MHB Im back with change subject of formula

[fordy2707]

so I've been taught basic rearranging of formula which I've found easy now I am given questions which are obviously a lot harder and I've entered the mind black hole if you could point me in the right direction with this where I go wrong

make L the subject

$f=\frac{1}{2\pi}$ $\sqrt{\frac{1}{LC}}$

=${f}^{2}=\frac{1}{{2\pi}^{2}}\frac{1}{LC}$

=${f}^{2}=\frac{1}{{2\pi}^{2}LC}$

above I may have already gone wrong but in my head its ok,but here on I am quite unsure if I am allowed to move the formula as I have

=${2\pi}^{2}C{f}^{2}=\frac{1}{L}$ ?? is that correct ?

then I am at a total loss as what to do with that fraction left over in my guess I am wanting make a new fraction and throw the 1 under the rest to make

L=$\frac{{2\pi}^{2}C{F}^{2}}{1}$ but this is just guess territory now as I've not been shown this type of question

 

[kaliprasad]

so I've been taught basic rearranging of formula which I've found easy now I am given questions which are obviously a lot harder and I've entered the mind black hole if you could point me in the right direction with this where I go wrong

make L the subject

$f=\frac{1}{2\pi}$ $\sqrt{\frac{1}{LC}}$

=${f}^{2}=\frac{1}{{2\pi}^{2}}\frac{1}{LC}$

=${f}^{2}=\frac{1}{{2\pi}^{2}LC}$

above I may have already gone wrong but in my head its ok,but here on I am quite unsure if I am allowed to move the formula as I have

=${2\pi}^{2}C{f}^{2}=\frac{1}{L}$ ?? is that correct ?

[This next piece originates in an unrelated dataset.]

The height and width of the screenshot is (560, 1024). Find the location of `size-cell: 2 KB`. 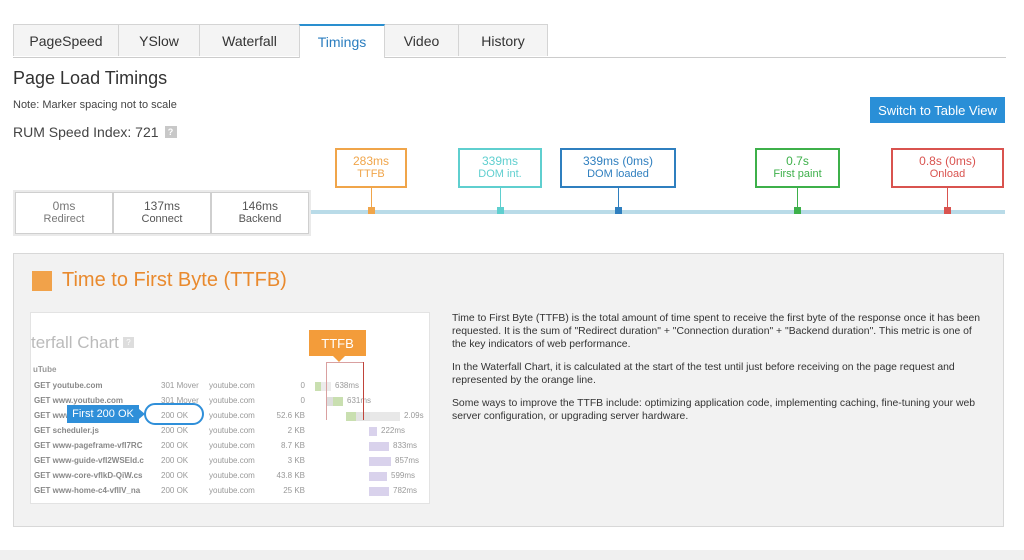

then I am at a total loss as what to do with that fraction left over in my guess I am wanting make a new fraction and throw the 1 under the rest to make

L=$\frac{{2\pi}^{2}C{F}^{2}}{1}$ but this is just guess territory now as I've not been shown this type of question

There are 2 mistakes ( one is because of latex)
There are
1) ${f}^{2}=\frac{1}{(2\pi)^{2}LC}$ you should put $2\pi$ in () and not in $\{\}$ because $2\pi$ should get squared
2) $L=\frac{1}{(2\pi)^{2}C{f}^{2}}$

 

[fordy2707]

I see, so i treated $2\pi$ as 1 value where its actually 2 different values to be multiplied together .

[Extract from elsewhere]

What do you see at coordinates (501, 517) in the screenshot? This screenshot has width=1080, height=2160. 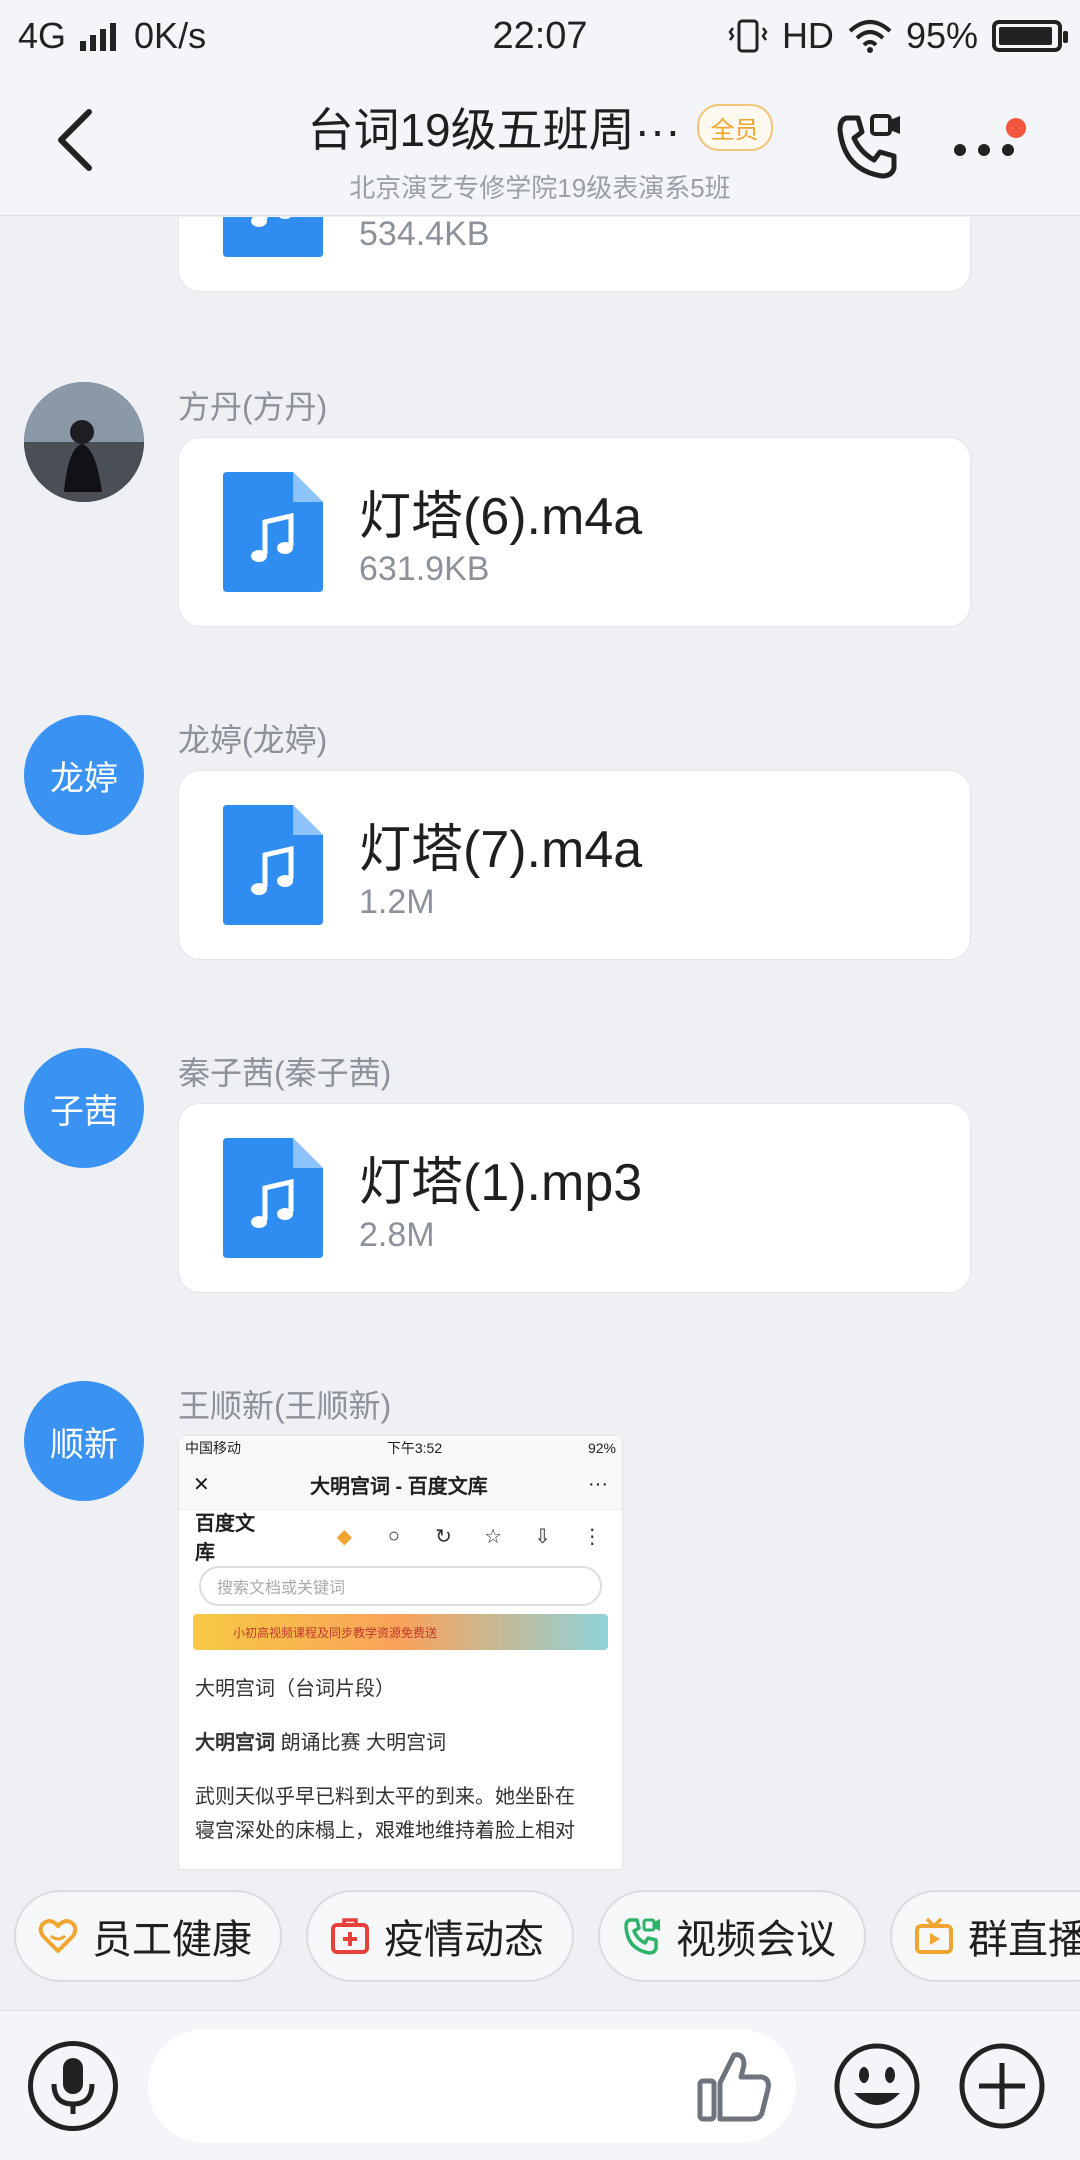 I see `file-name: 灯塔(6).m4a` at bounding box center [501, 517].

thanks for your help,im happy with how close I got.i will write your advice into my learning material and should be able to do a sum like that on my own next time

 

[I like Serena]

The "trick" is, when in doubt, to apply basic operations to the left and to the right of the equal sign.
That is, multiply left and right by the same expression:

$$f^2=\frac 1{(2\pi)^2LC} \\
\Rightarrow f^2 \cdot (2\pi)^2C =\frac 1{(2\pi)^2LC} \cdot (2\pi)^2C$$

After that we can simplify the fraction by canceling common factors:
$$\Rightarrow f^2 \cdot (2\pi)^2C =\frac 1{\cancel{(2\pi)^2}L\cancel C} \cdot \cancel{(2\pi)^2}\cancel C \\
\Rightarrow(2\pi)^2f^2C =\frac 1{L}$$

Now we take the inverse $\frac 1 x$ left and right, to get:
$$\Rightarrow \frac{1}{(2\pi)^2f^2C} = L \\
\Rightarrow L = \frac{1}{(2\pi)^2f^2C}
$$